---------- INPUT DATA ----------

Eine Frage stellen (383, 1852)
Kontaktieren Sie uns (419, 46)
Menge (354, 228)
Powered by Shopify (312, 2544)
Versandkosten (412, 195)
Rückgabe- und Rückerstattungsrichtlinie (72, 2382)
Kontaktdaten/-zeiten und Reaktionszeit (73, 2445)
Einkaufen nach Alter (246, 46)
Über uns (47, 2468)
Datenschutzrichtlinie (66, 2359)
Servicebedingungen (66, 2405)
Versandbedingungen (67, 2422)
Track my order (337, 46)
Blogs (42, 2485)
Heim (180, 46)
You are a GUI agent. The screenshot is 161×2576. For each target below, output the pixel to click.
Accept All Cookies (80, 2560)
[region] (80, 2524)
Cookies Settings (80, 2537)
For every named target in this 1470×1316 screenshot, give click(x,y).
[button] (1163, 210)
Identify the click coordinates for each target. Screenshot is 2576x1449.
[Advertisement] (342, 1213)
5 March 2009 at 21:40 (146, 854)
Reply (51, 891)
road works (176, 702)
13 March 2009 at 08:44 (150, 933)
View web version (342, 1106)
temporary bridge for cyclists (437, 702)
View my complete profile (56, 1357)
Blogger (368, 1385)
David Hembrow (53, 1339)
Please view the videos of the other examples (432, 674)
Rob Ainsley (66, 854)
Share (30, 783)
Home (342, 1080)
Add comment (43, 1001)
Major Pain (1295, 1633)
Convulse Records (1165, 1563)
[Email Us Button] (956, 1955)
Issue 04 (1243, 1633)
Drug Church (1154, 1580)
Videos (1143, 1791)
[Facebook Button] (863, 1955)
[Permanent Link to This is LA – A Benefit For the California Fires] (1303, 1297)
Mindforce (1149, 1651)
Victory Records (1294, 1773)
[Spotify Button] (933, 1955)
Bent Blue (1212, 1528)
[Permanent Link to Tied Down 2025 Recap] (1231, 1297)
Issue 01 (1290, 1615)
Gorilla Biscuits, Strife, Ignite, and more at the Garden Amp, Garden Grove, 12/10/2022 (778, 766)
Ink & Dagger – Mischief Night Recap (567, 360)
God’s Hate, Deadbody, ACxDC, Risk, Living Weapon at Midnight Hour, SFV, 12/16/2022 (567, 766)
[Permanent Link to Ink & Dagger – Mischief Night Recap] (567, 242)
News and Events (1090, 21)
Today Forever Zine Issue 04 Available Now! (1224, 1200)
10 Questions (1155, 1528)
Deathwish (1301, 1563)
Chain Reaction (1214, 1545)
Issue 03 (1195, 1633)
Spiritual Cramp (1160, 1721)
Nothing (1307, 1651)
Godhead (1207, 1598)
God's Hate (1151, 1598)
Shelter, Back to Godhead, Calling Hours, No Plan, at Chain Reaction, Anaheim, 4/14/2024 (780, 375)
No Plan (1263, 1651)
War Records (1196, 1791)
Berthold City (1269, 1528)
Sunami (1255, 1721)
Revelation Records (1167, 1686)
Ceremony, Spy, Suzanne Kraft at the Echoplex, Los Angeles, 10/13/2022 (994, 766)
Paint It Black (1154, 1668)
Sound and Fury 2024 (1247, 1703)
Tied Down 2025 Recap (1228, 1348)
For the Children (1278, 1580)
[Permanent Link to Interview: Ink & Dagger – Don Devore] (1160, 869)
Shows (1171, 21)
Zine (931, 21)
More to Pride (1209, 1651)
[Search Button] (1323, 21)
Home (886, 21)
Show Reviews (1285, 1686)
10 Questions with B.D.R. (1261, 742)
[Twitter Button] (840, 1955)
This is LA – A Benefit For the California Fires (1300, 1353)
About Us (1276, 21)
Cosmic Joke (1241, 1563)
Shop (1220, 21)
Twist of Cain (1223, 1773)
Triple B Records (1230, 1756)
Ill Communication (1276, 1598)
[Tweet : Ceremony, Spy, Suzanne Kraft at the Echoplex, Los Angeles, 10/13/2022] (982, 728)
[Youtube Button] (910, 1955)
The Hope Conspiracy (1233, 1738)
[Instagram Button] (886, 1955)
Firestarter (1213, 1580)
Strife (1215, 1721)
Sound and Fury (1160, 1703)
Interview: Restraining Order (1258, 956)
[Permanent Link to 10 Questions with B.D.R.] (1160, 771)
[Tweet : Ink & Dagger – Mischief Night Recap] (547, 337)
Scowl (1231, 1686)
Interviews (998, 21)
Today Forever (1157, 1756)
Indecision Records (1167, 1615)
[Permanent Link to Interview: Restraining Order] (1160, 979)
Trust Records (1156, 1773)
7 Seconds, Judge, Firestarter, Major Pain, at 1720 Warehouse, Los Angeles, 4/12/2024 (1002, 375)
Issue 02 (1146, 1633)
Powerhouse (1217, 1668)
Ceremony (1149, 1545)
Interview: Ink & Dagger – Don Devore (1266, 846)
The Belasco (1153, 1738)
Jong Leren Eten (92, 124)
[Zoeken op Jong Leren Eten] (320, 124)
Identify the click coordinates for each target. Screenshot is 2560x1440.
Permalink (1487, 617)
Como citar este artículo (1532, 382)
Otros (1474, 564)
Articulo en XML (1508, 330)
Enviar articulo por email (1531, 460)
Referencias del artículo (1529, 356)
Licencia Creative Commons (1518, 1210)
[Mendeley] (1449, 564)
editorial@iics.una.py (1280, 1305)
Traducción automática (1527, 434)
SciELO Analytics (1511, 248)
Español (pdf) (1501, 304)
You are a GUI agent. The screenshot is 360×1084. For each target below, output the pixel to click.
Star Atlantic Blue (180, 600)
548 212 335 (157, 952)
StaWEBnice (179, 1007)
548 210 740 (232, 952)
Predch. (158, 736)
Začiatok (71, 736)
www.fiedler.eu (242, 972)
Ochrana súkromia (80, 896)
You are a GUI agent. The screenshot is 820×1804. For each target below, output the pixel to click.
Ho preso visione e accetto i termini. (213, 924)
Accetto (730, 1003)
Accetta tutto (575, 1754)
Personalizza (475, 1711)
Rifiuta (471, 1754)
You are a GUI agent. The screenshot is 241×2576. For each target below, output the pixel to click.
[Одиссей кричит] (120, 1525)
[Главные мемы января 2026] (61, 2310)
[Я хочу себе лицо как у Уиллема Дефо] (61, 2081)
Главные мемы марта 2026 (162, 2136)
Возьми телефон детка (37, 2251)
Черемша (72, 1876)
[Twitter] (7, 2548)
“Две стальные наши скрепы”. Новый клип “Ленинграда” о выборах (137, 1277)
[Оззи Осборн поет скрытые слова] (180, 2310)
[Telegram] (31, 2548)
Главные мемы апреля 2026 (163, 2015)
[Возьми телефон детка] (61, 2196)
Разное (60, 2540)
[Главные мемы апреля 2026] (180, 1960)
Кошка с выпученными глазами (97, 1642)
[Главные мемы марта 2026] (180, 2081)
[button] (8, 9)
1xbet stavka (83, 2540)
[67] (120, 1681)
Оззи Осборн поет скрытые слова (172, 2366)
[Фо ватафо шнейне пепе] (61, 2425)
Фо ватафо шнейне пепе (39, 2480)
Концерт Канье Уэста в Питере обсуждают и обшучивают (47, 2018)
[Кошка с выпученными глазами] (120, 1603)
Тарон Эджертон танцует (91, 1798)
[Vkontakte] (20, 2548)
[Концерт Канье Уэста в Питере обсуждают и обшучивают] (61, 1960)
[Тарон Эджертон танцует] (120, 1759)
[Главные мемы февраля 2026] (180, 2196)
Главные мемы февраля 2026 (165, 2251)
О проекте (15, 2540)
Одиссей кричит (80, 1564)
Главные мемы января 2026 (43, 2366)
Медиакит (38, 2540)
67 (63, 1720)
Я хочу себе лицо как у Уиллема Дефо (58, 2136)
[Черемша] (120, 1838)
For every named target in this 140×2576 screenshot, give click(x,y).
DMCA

----------

→ WHAT YOU HAVE TO DO
Where a line contains the word "pixel", copy that line from the listing above.

→ SOLUTION TO THIS PROBLEM
You are a GUI agent. The screenshot is 161×2576. For each target below, output the pixel to click.
You are a GUI agent. The screenshot is 360×1084. For each target below, output the pixel to click.
You are a GUI agent. The screenshot is 820×1804. For each target below, output the pixel to click.
You are a GUI agent. The screenshot is 241×2576. For each target below, output the pixel to click.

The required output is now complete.